▸ **WHAT THE EXERCISE ASKS**
Write out the data that follows. Keep every character unchanged.

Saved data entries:
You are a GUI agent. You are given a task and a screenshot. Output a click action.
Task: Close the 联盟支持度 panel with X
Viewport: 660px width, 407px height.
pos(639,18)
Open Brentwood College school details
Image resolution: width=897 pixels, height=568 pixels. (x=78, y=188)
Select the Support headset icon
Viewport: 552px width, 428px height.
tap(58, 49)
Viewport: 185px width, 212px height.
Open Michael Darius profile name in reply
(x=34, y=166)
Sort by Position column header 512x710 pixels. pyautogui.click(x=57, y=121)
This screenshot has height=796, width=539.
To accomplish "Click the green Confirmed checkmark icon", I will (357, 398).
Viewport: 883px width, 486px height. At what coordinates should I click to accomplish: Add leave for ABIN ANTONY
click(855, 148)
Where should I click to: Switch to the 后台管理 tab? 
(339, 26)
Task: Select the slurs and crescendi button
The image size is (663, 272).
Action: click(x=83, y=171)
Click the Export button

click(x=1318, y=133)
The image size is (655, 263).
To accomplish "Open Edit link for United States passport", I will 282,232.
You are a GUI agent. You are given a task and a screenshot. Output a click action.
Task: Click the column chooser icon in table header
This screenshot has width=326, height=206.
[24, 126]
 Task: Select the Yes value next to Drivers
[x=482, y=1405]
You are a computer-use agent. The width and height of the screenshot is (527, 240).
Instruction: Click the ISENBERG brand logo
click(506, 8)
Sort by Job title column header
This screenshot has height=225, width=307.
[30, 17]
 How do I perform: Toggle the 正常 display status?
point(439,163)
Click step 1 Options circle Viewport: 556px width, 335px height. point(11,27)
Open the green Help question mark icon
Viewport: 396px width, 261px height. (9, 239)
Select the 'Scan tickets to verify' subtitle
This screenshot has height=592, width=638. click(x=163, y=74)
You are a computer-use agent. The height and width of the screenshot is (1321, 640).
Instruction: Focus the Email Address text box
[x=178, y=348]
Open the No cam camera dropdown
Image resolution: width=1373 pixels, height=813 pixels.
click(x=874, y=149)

▸ **WRITTEN RESPONSE**
You are a GUI agent. You are given a task and a screenshot. Output a click action.
Task: Close the 联盟支持度 panel with X
Viewport: 660px width, 407px height.
pos(639,18)
Open Brentwood College school details
Image resolution: width=897 pixels, height=568 pixels. (x=78, y=188)
Select the Support headset icon
Viewport: 552px width, 428px height.
tap(58, 49)
Viewport: 185px width, 212px height.
Open Michael Darius profile name in reply
(x=34, y=166)
Sort by Position column header 512x710 pixels. pyautogui.click(x=57, y=121)
This screenshot has height=796, width=539.
To accomplish "Click the green Confirmed checkmark icon", I will (357, 398).
Viewport: 883px width, 486px height. At what coordinates should I click to accomplish: Add leave for ABIN ANTONY
click(855, 148)
Where should I click to: Switch to the 后台管理 tab? 
(339, 26)
Task: Select the slurs and crescendi button
The image size is (663, 272).
Action: click(x=83, y=171)
Click the Export button

click(x=1318, y=133)
The image size is (655, 263).
To accomplish "Open Edit link for United States passport", I will 282,232.
You are a GUI agent. You are given a task and a screenshot. Output a click action.
Task: Click the column chooser icon in table header
This screenshot has width=326, height=206.
[24, 126]
 Task: Select the Yes value next to Drivers
[x=482, y=1405]
You are a computer-use agent. The width and height of the screenshot is (527, 240).
Instruction: Click the ISENBERG brand logo
click(506, 8)
Sort by Job title column header
This screenshot has height=225, width=307.
[30, 17]
 How do I perform: Toggle the 正常 display status?
point(439,163)
Click step 1 Options circle Viewport: 556px width, 335px height. point(11,27)
Open the green Help question mark icon
Viewport: 396px width, 261px height. (9, 239)
Select the 'Scan tickets to verify' subtitle
This screenshot has height=592, width=638. click(x=163, y=74)
You are a computer-use agent. The height and width of the screenshot is (1321, 640).
Instruction: Focus the Email Address text box
[x=178, y=348]
Open the No cam camera dropdown
Image resolution: width=1373 pixels, height=813 pixels.
click(x=874, y=149)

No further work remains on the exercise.